» **Problem requirements**
Repeat word for word the stretch of the Luggage Store Gallery text from "Since June 1991, the" through "the LGBTQA commumnity.".

» **Text block**

Luggage Store Gallery
- Formation: 1987; 39 years ago
- Founder: Laurie Lazer, Darryl Smith
- Headquarters: 1007 Market Street, San Francisco, California, U.S.
- Location(s): 509 Ellis Street, San Francisco, California U.S.;
- Coordinates: 37°46′57″N 122°24′37″W﻿ / ﻿37.782499°N 122.410237°W

= Luggage Store Gallery =

Art nonprofit organization in San Francisco

The Luggage Store Gallery, also known as 509 Cultural Center, is a non-profit, multi-disciplinary arts organization founded in 1987, and has two venues located in the Tenderloin neighborhood of San Francisco, California. The organization has sponsored many local artists, including those that are considered to be part of the Mission School, and of skateboard or street art culture.

== History ==
The Luggage Store Gallery was founded by Darryl Smith and Laurie Lazer, and they serve as co-directors. The 509 Cultural Center at 509 Ellis Street began in 1987 as an arts collective of 17 members many of which were connected to the Aarti Cooperative Hotel at 391 Leavenworth Street. Artist Carlos Villa (1936–2013) had served as a mentor to Lazer and Smith, and then later as a board member.

Since June 1991, the organization has a second venue in a second floor walk-up at 1007 Market Street in the Tenderloin, The Luggage Stre, aka the "509 Cultural Annex". The original location is at 509 Ellis Street, which is sometimes referred to as the "509 Cultural Center". In 2013, the 509 Ellis location became the Swim Gallery, directed by artist Yarrow Slaps and Auguste Somers. Swim Gallery showcases and promotes the work primarily of young, emerging artists, many of whom identify as BIPOC and from the LGBTQA commumnity.

The 5w09 Cultural Center (legal non profit name)'s mission iorganizational mission is to build community through organizing multidisciplinary arts programming accessible and reflective of local residents. Their programs are designed to broaden social and aesthetic networks, and to encourage the flow of images and ideas between the diverse cultural communities that cross paths in their exceptionally dynamic downtown San Francisco neighborhood. To implement their mission, they organize exhibitions, performing arts events, arts education and public art programs designed to amplify the voices of the region’s diverse artists and residents, to promote inclusion and respect, to reduce inter-group tensions and to work towards dispelling the stereotypes and fears that continue to separate all of us.

The gallery has also served as a community meeting space. The organization has supported Michael Swaine's project, the San Francisco Free Mending Library, "Sewing for the People" in the Tenderloin National Forest, where he would repair and mend the clothes of local residents and homeless.

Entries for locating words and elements
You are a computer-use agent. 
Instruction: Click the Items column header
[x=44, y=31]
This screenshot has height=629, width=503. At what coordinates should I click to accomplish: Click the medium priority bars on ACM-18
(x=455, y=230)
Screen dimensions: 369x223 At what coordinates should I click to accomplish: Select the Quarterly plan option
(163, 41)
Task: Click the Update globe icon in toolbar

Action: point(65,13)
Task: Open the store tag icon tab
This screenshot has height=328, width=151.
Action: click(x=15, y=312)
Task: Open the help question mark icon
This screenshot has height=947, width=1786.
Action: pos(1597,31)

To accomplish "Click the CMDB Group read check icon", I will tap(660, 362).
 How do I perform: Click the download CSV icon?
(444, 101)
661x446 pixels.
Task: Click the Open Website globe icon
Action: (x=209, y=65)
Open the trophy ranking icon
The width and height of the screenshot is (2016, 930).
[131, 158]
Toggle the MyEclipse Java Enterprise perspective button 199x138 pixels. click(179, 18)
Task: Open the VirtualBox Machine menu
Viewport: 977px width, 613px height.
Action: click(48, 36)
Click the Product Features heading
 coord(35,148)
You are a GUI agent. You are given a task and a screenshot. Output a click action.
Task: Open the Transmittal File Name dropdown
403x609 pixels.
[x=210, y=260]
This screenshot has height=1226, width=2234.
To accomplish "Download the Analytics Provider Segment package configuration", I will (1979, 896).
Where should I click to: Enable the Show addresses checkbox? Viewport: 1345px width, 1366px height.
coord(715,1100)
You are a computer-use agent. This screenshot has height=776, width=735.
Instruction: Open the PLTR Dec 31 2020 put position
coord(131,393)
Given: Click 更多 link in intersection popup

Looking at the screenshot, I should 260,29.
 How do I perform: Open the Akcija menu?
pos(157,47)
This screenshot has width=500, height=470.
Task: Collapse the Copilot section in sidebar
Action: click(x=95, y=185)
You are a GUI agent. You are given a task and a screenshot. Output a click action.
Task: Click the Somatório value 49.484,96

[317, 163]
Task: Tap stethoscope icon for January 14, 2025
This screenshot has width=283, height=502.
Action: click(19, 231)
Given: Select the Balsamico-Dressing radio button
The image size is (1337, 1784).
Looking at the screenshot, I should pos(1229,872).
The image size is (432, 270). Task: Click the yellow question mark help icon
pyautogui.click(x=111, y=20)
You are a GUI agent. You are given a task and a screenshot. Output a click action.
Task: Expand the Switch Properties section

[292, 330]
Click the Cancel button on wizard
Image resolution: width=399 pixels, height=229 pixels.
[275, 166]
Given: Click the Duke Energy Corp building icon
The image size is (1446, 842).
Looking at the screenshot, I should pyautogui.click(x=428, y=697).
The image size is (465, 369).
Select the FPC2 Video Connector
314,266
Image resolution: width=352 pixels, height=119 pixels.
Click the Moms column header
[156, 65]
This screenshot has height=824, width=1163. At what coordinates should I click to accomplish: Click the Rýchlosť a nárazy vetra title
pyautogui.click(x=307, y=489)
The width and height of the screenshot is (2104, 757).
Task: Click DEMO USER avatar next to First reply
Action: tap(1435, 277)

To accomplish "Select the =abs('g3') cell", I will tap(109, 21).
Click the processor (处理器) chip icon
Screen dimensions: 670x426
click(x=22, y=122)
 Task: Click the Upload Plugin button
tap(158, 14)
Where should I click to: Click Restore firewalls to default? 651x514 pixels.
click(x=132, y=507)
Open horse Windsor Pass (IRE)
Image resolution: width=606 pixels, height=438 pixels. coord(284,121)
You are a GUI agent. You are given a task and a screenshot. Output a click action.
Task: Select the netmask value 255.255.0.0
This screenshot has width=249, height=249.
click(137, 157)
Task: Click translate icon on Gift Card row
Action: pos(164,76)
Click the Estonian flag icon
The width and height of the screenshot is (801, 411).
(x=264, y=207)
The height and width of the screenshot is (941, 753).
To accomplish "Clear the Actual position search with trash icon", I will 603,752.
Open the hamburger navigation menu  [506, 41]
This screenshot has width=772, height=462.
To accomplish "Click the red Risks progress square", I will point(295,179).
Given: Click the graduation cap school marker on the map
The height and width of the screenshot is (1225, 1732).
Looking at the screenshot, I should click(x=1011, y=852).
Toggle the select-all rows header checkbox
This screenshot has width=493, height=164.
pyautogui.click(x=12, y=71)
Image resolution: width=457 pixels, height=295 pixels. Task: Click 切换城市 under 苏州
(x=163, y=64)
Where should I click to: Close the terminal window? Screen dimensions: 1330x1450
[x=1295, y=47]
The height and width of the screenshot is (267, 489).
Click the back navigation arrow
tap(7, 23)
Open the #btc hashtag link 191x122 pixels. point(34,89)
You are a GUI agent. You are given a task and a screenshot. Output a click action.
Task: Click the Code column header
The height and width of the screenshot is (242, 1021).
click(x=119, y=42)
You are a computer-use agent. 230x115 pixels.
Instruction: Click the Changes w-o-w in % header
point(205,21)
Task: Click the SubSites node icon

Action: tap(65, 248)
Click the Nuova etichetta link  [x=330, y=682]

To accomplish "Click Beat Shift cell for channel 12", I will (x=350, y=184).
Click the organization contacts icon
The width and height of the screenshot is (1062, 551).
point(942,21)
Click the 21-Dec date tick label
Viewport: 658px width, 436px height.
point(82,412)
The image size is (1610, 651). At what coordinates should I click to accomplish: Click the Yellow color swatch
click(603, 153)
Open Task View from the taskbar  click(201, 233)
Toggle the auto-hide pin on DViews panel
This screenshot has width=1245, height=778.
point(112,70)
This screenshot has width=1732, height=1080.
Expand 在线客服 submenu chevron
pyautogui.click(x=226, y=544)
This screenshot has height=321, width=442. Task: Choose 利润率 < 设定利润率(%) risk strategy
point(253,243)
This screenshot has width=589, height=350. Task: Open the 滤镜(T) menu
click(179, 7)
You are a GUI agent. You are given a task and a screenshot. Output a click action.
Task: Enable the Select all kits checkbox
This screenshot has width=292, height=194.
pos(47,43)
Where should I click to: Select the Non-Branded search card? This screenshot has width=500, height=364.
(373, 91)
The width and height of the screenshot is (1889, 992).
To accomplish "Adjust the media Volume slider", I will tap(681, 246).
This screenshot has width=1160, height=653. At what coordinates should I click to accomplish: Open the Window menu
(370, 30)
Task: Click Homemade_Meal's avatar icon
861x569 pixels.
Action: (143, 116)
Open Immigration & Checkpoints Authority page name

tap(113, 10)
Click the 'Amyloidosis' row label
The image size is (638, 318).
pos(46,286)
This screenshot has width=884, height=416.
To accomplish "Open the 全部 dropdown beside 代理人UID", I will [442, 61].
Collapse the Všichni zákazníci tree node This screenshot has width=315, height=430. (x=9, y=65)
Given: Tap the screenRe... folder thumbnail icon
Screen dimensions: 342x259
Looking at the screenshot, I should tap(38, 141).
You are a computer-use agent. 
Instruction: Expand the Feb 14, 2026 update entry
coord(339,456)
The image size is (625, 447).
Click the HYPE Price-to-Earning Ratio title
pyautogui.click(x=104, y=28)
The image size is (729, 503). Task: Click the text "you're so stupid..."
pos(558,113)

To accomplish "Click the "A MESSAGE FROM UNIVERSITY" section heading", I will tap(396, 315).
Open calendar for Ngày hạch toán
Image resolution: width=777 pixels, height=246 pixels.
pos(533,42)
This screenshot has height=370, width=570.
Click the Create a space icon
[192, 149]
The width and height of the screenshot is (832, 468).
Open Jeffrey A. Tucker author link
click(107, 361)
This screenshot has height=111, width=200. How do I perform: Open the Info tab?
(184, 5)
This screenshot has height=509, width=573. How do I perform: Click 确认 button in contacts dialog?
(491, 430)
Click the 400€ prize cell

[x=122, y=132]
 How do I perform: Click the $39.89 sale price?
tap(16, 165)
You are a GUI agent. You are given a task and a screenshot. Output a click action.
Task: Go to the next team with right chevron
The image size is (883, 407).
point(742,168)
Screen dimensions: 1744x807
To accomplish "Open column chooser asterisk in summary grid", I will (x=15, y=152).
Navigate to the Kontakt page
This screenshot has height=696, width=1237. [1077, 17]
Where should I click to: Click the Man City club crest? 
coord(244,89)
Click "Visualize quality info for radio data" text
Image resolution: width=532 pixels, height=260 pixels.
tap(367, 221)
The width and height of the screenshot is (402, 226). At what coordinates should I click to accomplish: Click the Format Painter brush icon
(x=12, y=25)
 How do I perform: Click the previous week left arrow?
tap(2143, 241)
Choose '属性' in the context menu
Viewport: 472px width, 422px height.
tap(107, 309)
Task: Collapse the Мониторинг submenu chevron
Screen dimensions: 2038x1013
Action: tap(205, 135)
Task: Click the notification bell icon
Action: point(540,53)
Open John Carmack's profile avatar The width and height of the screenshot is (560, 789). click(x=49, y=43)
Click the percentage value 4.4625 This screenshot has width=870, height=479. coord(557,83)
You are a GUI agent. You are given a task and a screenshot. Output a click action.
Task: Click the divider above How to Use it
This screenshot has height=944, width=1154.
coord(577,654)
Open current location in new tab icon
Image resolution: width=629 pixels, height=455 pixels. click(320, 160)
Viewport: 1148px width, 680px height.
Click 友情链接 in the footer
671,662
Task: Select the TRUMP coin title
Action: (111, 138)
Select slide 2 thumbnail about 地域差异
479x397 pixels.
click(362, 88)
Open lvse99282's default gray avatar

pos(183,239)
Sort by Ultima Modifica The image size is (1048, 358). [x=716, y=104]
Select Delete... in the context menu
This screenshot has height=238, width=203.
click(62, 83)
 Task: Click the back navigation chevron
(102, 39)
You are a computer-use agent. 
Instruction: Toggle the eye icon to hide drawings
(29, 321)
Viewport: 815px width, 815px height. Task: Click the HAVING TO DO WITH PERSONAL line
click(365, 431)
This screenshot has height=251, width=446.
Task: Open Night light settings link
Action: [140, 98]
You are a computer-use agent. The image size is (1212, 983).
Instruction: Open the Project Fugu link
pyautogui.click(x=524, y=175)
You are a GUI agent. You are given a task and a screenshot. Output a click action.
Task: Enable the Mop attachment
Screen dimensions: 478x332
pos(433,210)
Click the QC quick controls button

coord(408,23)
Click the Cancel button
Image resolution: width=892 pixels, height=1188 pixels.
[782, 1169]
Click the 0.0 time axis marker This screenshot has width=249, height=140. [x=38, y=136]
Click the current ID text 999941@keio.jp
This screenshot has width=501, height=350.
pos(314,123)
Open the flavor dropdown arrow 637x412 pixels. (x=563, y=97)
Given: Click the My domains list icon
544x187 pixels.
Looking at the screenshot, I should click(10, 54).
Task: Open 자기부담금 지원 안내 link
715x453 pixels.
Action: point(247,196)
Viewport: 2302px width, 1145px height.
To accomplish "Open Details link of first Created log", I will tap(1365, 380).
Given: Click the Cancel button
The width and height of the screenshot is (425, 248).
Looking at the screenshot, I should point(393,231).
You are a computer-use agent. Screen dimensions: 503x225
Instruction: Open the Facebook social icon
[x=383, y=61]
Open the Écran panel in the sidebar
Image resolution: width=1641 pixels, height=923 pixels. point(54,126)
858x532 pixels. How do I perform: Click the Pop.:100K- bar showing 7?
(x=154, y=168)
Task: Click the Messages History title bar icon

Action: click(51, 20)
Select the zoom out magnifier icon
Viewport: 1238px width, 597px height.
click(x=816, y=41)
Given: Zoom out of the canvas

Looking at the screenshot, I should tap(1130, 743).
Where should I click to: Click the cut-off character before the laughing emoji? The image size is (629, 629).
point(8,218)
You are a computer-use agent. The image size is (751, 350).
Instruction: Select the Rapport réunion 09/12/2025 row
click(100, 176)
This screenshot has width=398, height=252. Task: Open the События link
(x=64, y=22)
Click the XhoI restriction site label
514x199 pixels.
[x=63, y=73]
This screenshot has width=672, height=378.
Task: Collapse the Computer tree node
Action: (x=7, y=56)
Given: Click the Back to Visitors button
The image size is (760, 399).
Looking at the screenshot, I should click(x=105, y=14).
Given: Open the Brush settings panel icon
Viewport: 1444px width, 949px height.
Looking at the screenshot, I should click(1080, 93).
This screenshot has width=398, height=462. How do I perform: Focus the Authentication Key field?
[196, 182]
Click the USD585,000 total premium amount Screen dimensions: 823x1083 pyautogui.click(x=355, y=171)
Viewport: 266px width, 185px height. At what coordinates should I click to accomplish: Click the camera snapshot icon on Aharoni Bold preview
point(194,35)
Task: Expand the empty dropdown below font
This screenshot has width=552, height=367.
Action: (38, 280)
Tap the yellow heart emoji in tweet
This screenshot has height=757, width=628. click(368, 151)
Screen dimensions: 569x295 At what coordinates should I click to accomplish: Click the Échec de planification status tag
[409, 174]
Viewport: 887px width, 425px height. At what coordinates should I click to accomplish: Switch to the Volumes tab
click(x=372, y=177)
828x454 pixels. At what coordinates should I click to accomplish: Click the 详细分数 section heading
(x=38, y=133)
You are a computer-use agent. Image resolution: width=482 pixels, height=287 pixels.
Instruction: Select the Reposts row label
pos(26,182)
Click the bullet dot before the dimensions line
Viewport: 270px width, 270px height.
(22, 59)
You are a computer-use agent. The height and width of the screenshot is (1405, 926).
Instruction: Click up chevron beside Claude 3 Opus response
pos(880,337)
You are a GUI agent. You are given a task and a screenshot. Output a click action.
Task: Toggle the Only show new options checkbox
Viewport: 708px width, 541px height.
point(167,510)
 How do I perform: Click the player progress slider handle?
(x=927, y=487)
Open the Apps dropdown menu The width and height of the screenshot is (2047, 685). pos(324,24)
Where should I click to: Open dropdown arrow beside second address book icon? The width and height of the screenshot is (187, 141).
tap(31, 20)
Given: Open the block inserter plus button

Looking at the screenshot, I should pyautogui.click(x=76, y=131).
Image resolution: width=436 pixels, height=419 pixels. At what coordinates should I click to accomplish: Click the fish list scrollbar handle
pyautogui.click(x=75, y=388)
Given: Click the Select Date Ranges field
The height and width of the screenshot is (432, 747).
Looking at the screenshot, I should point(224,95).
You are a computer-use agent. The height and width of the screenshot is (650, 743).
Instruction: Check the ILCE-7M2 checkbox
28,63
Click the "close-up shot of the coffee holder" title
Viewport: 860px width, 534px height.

» **Solution for this task**
Since June 1991, the organization has a second venue in a second floor walk-up at 1007 Market Street in the Tenderloin, The Luggage Stre, aka the "509 Cultural Annex". The original location is at 509 Ellis Street, which is sometimes referred to as the "509 Cultural Center". In 2013, the 509 Ellis location became the Swim Gallery, directed by artist Yarrow Slaps and Auguste Somers. Swim Gallery showcases and promotes the work primarily of young, emerging artists, many of whom identify as BIPOC and from the LGBTQA commumnity.